I cannot recall a time in my life where I could be considered "normal." When I was in elementary school, my hobbies included locking myself in my room to read for hours on end, writing really descriptive diary entries, and being painfully bad at tag.
Really quite descriptive:
Instead of doing normal little kid things like playing dress-up or “house,” my friends and I formed a club called “the Piggy Pals” in which we gave ourselves animal personas and wrote really elaborate stories about the characters.
True story.
While my siblings learned to excel at various sports—my sister in dance and field hockey and my brother at basically everything else—I was struggling to finish my gym class’ mandatory mile in under 12 minutes. Instead, I was the champion of the classroom: I had stellar grades, I loved writing—I once wrote an entire book series about a dog detective named Sherlock Bones—and my favorite TV channels included Animal Planet and the History Channel.

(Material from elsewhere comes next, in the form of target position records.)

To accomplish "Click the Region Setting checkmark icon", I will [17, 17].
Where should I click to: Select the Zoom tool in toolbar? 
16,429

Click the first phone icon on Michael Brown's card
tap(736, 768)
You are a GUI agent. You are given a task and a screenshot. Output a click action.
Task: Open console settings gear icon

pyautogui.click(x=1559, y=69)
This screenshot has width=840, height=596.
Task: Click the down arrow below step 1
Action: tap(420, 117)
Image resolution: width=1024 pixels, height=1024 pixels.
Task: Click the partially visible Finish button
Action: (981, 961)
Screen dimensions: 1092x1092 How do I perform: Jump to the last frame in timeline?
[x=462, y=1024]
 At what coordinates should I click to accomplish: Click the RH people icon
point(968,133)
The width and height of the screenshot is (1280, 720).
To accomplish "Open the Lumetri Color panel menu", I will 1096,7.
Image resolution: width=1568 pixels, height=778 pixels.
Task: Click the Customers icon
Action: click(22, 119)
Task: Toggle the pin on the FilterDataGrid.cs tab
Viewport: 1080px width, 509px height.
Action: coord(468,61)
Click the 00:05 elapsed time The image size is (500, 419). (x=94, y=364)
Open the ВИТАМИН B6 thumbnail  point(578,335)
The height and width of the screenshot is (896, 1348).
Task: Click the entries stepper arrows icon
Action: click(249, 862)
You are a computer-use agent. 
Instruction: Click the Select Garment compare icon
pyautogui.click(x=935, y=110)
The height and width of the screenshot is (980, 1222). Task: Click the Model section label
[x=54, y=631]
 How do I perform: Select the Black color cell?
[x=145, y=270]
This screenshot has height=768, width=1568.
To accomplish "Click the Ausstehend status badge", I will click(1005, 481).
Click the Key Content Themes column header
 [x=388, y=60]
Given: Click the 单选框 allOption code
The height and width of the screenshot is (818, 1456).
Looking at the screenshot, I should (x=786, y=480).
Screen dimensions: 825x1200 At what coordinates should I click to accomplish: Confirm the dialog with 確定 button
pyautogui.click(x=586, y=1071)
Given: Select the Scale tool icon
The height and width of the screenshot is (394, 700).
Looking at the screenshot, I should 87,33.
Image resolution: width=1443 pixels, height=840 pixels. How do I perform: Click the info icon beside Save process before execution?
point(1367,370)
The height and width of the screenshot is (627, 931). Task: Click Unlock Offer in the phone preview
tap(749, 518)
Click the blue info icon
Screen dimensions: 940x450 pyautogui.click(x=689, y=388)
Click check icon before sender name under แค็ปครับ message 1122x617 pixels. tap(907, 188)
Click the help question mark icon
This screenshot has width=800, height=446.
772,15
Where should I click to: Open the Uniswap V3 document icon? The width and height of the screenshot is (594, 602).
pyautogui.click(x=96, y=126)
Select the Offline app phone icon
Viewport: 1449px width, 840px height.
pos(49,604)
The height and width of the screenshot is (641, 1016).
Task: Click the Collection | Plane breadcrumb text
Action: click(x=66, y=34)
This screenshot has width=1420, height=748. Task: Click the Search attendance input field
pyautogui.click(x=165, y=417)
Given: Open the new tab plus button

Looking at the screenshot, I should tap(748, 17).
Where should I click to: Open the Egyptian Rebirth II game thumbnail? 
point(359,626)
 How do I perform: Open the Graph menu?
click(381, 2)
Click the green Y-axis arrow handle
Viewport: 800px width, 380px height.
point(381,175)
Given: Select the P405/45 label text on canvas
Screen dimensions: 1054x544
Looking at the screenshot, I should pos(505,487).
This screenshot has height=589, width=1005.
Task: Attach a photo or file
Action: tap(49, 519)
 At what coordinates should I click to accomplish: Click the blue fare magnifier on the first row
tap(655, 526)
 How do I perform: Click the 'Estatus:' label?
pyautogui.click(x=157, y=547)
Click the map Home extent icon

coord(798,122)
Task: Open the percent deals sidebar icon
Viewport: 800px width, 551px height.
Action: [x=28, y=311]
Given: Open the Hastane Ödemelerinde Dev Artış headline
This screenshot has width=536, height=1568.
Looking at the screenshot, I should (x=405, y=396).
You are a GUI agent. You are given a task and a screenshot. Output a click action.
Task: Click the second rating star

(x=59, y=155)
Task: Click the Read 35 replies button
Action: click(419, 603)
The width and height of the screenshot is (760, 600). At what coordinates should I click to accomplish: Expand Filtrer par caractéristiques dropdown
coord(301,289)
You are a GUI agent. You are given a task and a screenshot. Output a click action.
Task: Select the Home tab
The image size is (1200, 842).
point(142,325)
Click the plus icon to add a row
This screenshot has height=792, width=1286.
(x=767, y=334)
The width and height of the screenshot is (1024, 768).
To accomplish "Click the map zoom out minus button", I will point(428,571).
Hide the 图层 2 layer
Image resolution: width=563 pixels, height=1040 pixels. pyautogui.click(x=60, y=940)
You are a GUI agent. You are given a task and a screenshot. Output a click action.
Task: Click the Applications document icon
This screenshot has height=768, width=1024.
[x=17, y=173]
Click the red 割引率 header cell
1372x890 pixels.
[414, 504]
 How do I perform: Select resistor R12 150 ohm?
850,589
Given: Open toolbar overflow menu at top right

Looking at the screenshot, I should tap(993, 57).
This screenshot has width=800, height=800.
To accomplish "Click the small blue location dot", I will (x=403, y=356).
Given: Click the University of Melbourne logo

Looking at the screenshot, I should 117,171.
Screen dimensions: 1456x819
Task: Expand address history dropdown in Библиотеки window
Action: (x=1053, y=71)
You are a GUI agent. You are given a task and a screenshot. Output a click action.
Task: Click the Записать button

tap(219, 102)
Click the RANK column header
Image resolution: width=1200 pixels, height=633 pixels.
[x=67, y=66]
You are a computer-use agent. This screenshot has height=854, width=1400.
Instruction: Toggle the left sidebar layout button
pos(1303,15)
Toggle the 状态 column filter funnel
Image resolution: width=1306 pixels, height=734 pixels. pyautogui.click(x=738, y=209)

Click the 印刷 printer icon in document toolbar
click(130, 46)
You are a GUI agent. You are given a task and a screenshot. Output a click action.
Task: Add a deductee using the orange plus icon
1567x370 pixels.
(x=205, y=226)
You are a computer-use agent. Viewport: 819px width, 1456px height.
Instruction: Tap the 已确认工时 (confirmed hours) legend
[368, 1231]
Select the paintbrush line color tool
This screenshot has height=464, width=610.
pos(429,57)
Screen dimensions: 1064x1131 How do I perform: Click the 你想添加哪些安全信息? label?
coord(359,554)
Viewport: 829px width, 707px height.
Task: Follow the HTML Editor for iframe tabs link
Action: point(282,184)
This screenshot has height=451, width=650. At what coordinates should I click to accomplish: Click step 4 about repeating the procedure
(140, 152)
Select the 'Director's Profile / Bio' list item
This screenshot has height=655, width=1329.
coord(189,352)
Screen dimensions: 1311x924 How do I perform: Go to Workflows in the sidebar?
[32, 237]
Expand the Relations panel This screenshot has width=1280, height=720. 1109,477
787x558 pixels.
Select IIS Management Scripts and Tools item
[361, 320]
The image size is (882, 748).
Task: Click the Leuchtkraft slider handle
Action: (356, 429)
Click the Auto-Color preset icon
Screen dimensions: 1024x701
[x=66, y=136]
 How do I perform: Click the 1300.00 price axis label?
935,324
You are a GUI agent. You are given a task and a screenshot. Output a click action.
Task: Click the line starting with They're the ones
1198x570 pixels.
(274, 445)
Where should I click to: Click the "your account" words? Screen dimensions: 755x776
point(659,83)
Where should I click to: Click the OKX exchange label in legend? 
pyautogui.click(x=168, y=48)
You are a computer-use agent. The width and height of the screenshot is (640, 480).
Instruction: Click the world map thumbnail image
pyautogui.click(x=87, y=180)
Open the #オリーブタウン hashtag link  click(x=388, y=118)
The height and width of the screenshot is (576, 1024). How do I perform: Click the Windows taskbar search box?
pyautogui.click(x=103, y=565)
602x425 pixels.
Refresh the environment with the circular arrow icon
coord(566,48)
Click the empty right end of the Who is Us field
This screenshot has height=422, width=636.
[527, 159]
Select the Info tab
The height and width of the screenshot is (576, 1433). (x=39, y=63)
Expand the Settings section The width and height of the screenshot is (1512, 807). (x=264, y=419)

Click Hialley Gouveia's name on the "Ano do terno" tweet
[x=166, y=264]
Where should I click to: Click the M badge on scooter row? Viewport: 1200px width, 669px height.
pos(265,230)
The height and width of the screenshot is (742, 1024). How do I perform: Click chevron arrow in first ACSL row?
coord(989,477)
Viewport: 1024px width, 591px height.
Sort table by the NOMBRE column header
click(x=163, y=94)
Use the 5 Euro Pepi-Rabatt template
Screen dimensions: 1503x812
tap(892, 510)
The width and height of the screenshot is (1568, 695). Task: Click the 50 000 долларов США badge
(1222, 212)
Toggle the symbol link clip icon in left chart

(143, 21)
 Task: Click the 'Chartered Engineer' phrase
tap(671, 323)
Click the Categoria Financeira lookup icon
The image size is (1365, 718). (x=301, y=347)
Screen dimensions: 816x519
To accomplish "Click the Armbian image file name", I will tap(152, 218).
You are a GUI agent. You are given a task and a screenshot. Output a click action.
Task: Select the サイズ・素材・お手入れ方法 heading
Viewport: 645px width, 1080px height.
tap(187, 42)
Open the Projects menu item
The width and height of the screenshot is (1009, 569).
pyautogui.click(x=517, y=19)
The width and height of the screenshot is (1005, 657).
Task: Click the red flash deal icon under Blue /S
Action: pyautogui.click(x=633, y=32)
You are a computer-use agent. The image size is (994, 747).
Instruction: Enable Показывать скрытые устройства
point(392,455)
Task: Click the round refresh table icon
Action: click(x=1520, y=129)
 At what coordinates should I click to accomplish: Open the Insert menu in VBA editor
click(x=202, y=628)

Bottom line? I was not a normal child.
My…eccentricity…was of no importance in elementary school: no one really cared what you looked like or who your friends were or whether you wore Aéropostale polos to school.
Flash forward to middle school, and…well…those things mattered to most preteens. To set the stage, let me introduce my 12-year-old self: I wore blue wire-rimmed glasses several sizes too small for my face, I had the same haircut as Lord Farquaad from Shrek, and I had developed an affinity for playing the flute.
For context:
It is no surprise that I struggled to make new friends. Kids were nasty. I vividly remember getting teased relentlessly for countless reasons: my weight, my style (or lack thereof), my hobbies—anything that made me different from the carbon-copied, Hollister-wearing army of tweens that occupied my middle school.
It bothered me for a while, but I was lucky: I had a tight-knit group of friends that were just as ‘weird’ as I was. Eventually, I learned to ignore the snide remarks and thinly veiled insults and just be myself. Unfortunately, that’s not the case for many kids. Oftentimes, the teasing alone is enough to push kids to abandon their uniqueness.
I think that’s incredibly sad.
Looking back, my childhood ‘weirdness’ is a huge part of who I am now. My love for reading, writing, and learning is what molded me into the excellent student I am now. My lack of interest in anything style or sports-related translated into me developing a kick-ass sense of humor (if I do say so myself). I am still friends with many of the same girls I’ve been friends with since elementary school; they make me genuinely happy.
Why is this relevant, you may ask?
I think it’s important for people at any age to remember their roots and do the things they truly love. Would 12-year-old you be happy with who you are now? Are there things you enjoy or pieces of yourself you’ve learned to ignore because you’re afraid that other people won’t think they’re "normal?"
I think it’s time to embrace the weirdness. Life is a lot more fun that way.